--- Stated task ---
Extract the records from the line containing "Given: Click the forward" up to and including the line containing "Looking at the screenshot, I should 1018,141.", and copy those lines exactly as they appear.

--- Records for locating text and elements ---
::::
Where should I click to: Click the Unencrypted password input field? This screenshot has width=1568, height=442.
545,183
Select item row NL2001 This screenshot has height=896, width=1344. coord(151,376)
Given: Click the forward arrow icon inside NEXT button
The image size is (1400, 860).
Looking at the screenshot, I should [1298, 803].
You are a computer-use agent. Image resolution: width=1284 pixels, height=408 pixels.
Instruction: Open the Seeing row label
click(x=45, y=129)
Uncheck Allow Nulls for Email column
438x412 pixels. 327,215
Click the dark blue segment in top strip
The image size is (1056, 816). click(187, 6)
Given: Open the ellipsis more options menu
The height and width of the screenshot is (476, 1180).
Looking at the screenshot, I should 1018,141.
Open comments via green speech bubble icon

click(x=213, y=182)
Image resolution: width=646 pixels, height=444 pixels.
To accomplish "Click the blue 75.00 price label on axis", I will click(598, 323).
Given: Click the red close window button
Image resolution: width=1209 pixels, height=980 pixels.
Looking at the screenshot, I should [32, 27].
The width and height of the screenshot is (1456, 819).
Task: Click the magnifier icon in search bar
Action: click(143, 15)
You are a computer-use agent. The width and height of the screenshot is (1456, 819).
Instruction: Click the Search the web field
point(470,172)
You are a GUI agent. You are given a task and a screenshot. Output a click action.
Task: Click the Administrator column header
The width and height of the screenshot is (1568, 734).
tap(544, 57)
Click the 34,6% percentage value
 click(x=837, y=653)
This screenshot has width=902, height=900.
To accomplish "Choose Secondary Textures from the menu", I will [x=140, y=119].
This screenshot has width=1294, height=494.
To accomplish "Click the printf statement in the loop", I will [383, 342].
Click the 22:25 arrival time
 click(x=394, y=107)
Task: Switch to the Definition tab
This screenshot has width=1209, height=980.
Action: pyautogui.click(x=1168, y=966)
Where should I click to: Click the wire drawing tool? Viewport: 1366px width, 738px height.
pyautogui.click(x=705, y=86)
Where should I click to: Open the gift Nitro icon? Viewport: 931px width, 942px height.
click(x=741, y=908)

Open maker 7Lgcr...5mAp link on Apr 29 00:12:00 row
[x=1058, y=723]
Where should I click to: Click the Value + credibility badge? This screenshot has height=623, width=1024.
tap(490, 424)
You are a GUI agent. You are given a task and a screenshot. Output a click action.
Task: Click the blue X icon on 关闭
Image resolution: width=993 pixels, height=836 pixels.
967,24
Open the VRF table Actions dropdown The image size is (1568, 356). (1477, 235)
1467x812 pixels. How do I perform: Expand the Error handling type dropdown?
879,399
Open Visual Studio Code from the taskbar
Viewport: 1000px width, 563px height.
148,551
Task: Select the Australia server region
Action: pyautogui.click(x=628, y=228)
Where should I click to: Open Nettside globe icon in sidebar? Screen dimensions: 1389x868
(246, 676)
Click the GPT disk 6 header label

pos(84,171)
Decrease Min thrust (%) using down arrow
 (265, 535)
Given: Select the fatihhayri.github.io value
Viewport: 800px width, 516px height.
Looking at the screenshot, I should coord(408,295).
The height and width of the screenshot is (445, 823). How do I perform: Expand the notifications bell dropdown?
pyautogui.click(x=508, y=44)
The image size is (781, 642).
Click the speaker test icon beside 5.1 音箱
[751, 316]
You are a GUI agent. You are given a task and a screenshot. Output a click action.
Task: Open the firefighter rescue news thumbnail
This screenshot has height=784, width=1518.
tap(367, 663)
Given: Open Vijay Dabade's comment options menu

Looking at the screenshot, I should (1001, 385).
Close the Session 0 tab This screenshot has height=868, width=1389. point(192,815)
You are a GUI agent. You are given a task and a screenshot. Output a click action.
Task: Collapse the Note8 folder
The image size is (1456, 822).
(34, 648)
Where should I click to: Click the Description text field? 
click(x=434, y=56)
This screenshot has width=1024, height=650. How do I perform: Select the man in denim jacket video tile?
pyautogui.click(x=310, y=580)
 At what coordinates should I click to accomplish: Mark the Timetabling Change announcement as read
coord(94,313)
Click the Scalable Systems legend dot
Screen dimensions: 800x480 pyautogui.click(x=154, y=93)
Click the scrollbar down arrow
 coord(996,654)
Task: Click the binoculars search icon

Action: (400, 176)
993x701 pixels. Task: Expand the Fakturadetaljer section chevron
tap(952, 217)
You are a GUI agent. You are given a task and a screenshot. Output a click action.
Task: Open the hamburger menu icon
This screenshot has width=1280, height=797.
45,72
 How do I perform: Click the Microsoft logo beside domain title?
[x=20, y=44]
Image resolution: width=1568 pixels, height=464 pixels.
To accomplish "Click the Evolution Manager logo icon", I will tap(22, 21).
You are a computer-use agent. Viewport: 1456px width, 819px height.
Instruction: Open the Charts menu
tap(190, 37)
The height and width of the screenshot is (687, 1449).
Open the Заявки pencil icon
::::
--- Answer ---
Given: Click the forward arrow icon inside NEXT button
The image size is (1400, 860).
Looking at the screenshot, I should [1298, 803].
You are a computer-use agent. Image resolution: width=1284 pixels, height=408 pixels.
Instruction: Open the Seeing row label
click(x=45, y=129)
Uncheck Allow Nulls for Email column
438x412 pixels. 327,215
Click the dark blue segment in top strip
The image size is (1056, 816). click(187, 6)
Given: Open the ellipsis more options menu
The height and width of the screenshot is (476, 1180).
Looking at the screenshot, I should 1018,141.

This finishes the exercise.